Second, let's talk vaccine mandates. Now, I'm usually all about personal freedom (as an aside, I struggle to put a political label on myself these days. Used to consider myself a liberal, but that got way weird in recent years. Yet I'd hesitate to call myself a libertarian since those guys tend to skew uncomfortably to the right. Classical liberal, maybe? Eh, who needs labels anyway). However, trite as it may sound, one person's freedom ends where another's begins. And that has never been truer than in the context of vaccination. Erik, you said yourself numerous times that refusing the vaccine is madness. True enough, but, more importantly, an unvaccinated person presents a real and clear danger to themselves and, crucially, countless others. And no society, no matter how free, allows madmen that are a danger to themselves and others to roam around unchecked. It's not an issue of freedom, it's an issue of public safety, of protecting lives.
Anti-vaxxers kill people. An unvaccinated person is a walking manslaughter case waiting to happen, although not literally, since no one will ever be prosecuted for infecting someone else with a deadly disease. In lieu of that, society's only recourse is to incentivize vaccination. Now, a mandate is incentive - negative incentive, certainly, but incentive nonetheless, and effective, too. Honestly, I find the idea of positive incentives for vaccination iffy. "Hey, what if we pay you to not harm yourselves and others?" is, historically, a highly controversial negotiating tactic. Where I'm from, people who get vaccinated get a chance to win a car. That's just insane. Less effective than a mandate, too.

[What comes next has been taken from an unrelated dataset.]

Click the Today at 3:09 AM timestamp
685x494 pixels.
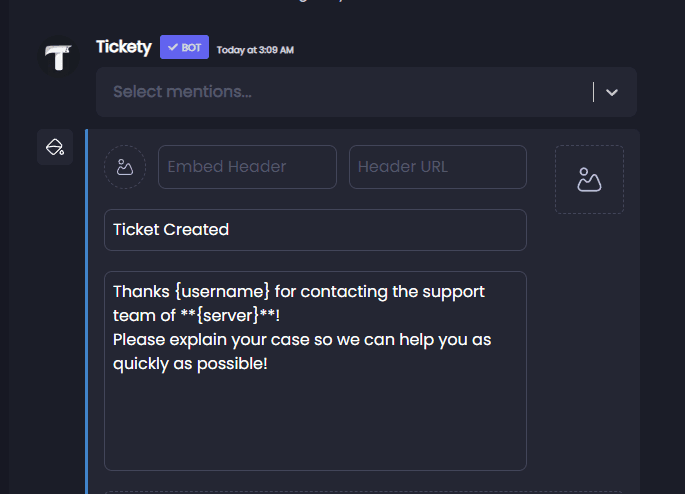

At the end of the day, if there's one type of segregation that no society can do without, it's the segregation of dangerous anti-social elements from the rest of the population. It's still unpleasant, but necessary. Hell, Solid Snake was ready to put a gun in his mouth to avoid spreading a deadly disease. While people refuse to get a simple and safe jab.

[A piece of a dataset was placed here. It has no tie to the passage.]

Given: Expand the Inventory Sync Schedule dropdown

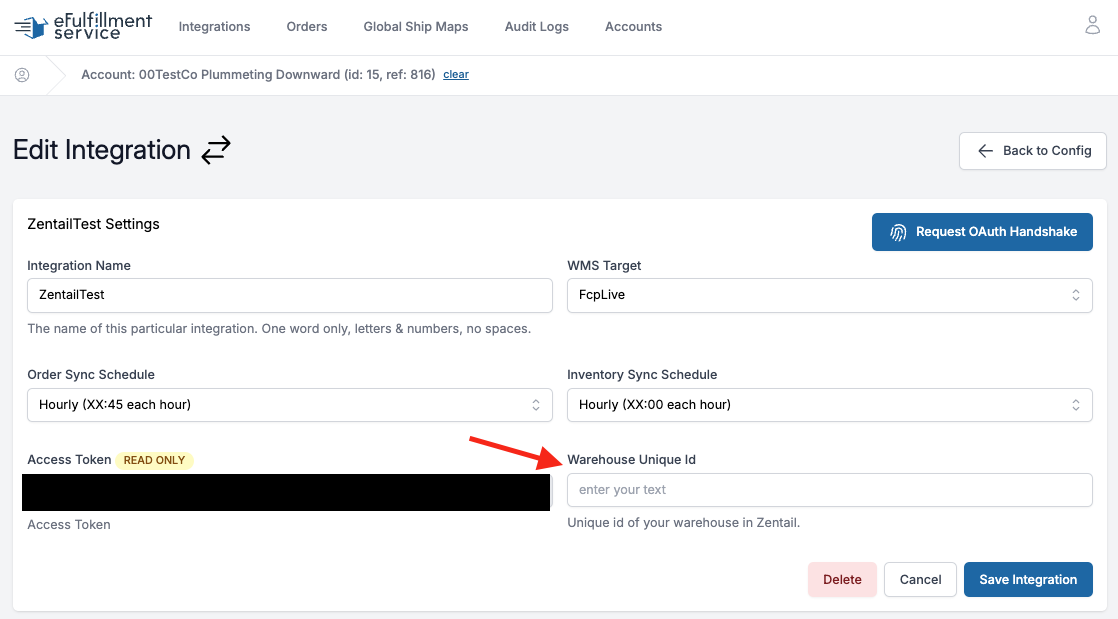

Aaaand it did get overly long, apologies for that. I should add, the subject of putting masks on children is a more comlicated one, I'd have to look into fresh data on just how much of a vector schoolchildren actually are for parents and relatives. Where I'm from, children don't wear masks, but infection rates do seem to jump up whenever kids go back to school. I personally know a few people who almost certainly got COVID from their kids, but, as always, anecdotes are not data.